◆ Task description
Go through the material and copy every line in which "computer" appears.

......

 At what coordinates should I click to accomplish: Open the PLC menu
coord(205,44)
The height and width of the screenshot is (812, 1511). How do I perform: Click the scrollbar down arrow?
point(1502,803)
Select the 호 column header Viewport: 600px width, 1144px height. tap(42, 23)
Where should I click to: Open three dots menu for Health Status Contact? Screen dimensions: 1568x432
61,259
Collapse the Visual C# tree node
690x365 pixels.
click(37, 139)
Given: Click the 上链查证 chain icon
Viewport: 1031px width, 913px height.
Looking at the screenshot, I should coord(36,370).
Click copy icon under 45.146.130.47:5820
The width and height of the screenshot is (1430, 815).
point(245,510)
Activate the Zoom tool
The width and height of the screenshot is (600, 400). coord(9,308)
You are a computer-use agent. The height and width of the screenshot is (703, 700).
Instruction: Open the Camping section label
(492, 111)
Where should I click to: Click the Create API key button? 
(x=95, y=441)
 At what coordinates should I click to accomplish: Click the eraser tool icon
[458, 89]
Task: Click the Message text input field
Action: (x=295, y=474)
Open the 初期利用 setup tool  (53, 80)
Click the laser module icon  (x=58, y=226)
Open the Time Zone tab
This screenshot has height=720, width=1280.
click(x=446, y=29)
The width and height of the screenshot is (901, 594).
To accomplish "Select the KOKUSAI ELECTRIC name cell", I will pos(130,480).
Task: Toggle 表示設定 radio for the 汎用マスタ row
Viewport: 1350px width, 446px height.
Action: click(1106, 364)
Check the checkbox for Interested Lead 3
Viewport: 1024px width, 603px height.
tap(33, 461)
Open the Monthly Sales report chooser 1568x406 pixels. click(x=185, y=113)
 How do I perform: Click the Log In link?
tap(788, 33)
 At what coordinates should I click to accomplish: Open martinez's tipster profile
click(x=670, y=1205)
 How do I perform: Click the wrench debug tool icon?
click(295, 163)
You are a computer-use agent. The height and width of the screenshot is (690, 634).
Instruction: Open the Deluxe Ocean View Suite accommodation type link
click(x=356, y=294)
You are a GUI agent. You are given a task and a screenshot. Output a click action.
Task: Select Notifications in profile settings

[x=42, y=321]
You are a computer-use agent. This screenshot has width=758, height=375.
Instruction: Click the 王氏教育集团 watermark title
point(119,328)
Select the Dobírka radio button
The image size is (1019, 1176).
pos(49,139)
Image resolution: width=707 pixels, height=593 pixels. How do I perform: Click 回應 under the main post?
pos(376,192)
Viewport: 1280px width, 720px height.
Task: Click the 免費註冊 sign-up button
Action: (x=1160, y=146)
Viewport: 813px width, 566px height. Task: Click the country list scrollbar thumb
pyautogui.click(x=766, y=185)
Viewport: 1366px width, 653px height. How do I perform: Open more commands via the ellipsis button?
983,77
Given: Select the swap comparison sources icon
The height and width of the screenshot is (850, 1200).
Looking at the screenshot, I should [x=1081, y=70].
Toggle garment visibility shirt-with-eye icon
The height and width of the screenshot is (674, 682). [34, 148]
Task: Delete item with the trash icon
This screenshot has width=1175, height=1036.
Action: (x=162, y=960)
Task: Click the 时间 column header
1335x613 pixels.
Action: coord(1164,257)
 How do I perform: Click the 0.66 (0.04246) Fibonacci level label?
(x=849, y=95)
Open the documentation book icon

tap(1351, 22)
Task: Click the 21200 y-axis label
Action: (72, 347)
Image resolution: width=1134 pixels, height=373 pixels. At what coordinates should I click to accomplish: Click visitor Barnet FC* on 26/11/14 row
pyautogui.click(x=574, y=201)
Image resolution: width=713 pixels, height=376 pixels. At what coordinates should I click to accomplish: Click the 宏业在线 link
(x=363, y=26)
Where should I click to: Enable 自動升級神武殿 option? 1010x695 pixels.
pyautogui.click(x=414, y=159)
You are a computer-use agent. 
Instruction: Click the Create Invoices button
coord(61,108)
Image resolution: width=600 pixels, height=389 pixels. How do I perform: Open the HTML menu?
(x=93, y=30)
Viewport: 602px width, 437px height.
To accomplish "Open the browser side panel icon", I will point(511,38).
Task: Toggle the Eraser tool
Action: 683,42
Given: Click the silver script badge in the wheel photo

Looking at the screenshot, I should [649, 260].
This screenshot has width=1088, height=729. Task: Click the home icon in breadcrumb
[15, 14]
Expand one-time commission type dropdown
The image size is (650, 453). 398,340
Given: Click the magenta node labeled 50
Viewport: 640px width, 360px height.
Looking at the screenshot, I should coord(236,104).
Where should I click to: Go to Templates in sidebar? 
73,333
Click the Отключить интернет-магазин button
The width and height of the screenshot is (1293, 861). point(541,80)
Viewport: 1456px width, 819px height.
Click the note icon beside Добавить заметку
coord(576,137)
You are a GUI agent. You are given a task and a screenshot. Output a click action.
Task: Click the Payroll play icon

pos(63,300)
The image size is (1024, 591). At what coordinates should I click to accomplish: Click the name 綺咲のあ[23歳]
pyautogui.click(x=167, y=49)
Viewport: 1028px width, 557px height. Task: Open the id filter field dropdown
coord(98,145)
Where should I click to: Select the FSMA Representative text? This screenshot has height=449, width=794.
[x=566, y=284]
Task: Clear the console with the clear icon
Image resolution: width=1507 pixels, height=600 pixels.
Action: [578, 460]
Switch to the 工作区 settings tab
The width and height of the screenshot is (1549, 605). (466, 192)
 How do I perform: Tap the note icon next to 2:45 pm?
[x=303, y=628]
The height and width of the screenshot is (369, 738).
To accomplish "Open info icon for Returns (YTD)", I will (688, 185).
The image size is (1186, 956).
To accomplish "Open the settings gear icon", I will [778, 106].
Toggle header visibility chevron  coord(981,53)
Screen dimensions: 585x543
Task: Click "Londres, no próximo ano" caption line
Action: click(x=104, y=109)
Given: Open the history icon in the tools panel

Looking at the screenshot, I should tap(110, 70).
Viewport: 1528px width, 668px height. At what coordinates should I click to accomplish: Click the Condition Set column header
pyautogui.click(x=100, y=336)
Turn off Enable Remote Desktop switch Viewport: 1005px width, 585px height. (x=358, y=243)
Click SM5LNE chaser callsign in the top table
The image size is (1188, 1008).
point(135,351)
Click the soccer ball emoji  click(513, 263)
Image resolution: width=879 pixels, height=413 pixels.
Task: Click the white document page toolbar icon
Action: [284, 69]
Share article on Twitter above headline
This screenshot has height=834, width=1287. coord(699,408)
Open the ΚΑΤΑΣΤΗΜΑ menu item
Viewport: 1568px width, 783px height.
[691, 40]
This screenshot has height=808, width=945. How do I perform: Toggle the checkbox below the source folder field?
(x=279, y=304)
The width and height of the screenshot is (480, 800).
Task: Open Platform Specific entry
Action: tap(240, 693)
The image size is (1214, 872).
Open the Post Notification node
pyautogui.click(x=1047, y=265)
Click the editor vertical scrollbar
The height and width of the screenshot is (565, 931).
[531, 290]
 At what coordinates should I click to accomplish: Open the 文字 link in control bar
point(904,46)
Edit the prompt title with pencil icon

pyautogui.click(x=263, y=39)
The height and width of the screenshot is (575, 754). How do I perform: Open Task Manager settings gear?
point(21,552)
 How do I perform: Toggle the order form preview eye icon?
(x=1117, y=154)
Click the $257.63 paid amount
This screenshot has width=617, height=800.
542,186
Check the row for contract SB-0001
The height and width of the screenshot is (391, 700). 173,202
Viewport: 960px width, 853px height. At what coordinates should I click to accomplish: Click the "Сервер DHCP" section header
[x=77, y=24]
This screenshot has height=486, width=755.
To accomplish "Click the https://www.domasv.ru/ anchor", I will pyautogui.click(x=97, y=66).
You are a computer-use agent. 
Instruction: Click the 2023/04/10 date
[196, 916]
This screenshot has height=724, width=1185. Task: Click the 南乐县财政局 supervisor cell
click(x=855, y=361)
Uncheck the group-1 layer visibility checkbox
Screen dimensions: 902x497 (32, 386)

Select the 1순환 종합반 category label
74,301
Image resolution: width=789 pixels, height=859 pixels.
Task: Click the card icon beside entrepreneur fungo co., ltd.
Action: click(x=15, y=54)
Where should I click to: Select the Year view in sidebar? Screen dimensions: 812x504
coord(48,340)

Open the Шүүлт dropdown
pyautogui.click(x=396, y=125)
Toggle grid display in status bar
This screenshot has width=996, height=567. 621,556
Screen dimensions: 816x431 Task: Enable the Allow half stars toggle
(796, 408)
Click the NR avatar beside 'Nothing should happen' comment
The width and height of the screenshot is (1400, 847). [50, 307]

......

◆ Expected output
You are a computer-use agent. The height and width of the screenshot is (703, 700).
You are a computer-use agent. The height and width of the screenshot is (690, 634).
You are a computer-use agent. This screenshot has width=758, height=375.
You are a computer-use agent. 
You are a computer-use agent. 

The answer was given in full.